— Start of Provided data —

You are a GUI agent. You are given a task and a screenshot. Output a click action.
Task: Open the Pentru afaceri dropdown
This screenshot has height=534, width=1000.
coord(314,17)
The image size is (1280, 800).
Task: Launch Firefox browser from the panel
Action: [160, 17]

— End of Provided data —

**What is expected**
Copy the rows above word for word.

**Full answer**
You are a GUI agent. You are given a task and a screenshot. Output a click action.
Task: Open the Pentru afaceri dropdown
This screenshot has height=534, width=1000.
coord(314,17)
The image size is (1280, 800).
Task: Launch Firefox browser from the panel
Action: [160, 17]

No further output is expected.